News

Town gun ban gets the axe

A proposal from the Mamaroneck town board that sought to ban guns on town property has been shelved after vehement public backlash as well as trepidation over the law’s constitutionality.

“We were definitely wrestling with what kinds of protections can we really provide,” said Town Supervisor Nancy Seligson, a Democrat. “We decided that we would table it for now.”

A ban on guns across town property has been tabled after trepidation over the law’s enforcement and its legality. Photo courtesy Flickr.com
A ban on guns across town property has been tabled after trepidation over the law’s enforcement and its legality. Photo courtesy Flickr.com

Among the major discussions leading the board to sideline the initiative, Seligson said, was difficulty in deciding just how to enforce the law; specifically, whether the town had the resources to conduct adequate searches on members of the public entering a building.

“We started to think about what it would take to have some kind of search when people come into a building,” she said. “We decided we didn’t have the wherewithal to do that at this time.”

After some contentious discussion at a public hearing last month, the town board also realized that it could be facing several potential lawsuits if the proposal had moved forward.

That public hearing saw dozens of owners and activists voice their concerns. Among them was Scott Sommavilla, president of the Westchester Firearms Association, who told the Review that his gun rights collective was “lawyered up.”

Increasingly throughout the past several months, municipalities across Westchester County have begun to tackle the regulation of guns, following the controversial opening of a gun store in Harrison that operates less than a mile away from an elementary school. The store sparked widespread criticism throughout Harrison as well as an online petition to find a way to close down the store that was signed by 3,500 people.

While the county Board of Legislators introduced legislation to ban gun shows in county-owned facilities—a law that was later vetoed by County Executive Rob Astorino, a Republican, and has since been retooled and sent back to committees—the village of Rye Brook has taken preliminary steps to ban gun stores within a certain proximity of schools.

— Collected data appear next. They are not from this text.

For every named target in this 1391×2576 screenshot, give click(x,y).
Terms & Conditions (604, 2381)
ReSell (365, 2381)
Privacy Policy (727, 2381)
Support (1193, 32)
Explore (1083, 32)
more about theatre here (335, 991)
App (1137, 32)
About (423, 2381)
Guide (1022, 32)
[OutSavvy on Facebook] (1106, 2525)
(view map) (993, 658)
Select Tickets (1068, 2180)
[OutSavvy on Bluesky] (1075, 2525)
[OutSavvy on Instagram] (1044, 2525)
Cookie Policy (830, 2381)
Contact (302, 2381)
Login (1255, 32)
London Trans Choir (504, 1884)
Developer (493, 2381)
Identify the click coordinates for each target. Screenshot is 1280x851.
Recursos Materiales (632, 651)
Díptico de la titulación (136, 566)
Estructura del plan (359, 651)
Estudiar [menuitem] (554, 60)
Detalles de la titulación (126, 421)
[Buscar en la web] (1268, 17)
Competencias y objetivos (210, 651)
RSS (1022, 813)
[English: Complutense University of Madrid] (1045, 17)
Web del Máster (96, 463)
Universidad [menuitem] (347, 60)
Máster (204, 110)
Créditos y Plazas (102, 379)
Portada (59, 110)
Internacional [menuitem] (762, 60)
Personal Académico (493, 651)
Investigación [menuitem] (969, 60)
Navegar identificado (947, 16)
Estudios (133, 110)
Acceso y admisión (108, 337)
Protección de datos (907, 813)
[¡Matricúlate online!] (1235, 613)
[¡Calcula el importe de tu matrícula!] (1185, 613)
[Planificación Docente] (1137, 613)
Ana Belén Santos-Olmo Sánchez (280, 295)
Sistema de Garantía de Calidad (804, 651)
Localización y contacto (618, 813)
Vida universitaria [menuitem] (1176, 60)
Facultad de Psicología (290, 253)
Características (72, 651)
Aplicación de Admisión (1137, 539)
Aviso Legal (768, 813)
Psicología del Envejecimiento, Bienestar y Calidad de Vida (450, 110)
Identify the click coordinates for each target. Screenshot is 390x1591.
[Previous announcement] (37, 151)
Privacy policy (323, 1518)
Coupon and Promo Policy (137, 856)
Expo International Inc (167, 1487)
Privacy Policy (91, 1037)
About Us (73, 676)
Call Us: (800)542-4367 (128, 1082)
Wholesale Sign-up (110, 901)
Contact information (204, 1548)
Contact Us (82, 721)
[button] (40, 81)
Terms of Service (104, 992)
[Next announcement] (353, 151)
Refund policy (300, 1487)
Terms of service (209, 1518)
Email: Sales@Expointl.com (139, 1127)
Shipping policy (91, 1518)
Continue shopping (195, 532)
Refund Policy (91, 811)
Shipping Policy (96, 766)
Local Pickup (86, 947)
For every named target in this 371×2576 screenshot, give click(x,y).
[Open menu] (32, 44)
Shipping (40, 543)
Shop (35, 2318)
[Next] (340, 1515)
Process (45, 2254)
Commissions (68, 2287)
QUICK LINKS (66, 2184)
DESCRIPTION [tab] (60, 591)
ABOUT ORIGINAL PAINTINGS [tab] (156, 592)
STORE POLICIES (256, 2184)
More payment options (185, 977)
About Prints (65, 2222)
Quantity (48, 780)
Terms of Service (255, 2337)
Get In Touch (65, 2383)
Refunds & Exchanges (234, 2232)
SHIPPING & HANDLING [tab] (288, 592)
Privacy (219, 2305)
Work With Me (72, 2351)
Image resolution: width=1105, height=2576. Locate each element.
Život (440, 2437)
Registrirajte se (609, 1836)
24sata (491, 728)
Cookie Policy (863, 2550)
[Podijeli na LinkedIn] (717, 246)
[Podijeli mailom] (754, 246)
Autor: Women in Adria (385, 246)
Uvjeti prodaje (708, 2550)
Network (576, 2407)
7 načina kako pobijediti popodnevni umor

Currently on the county level, lawmakers will mull over the codification of a slew of provisions regulating gun shows countywide.

That discussion stemmed from the administration of County Executive Rob Astorino, a Republican, moving forward, last month, with a gun show at the Westchester County Convention Center; the first gun show held by the county since 2010; a previously scheduled show was canceled in the wake of the 2012 shootings at Sandy Hook Elementary School in Newtown, Connecticut.

Critics of the proposed law—modeled after New York Attorney General Eric Schneiderman’s model gun show legislation—say it is redundant to many of the regulations mandated by New York state’s Secure Ammunition and Firearms Enforcement, SAFE, Act.

As for whether the town board plans on revisiting its proposition banning guns, Seligson told the Review the issue may turn out to be long-term.

“It’s not likely in the near future,” she said.

Sommavilla could not be reached for comment as of press time.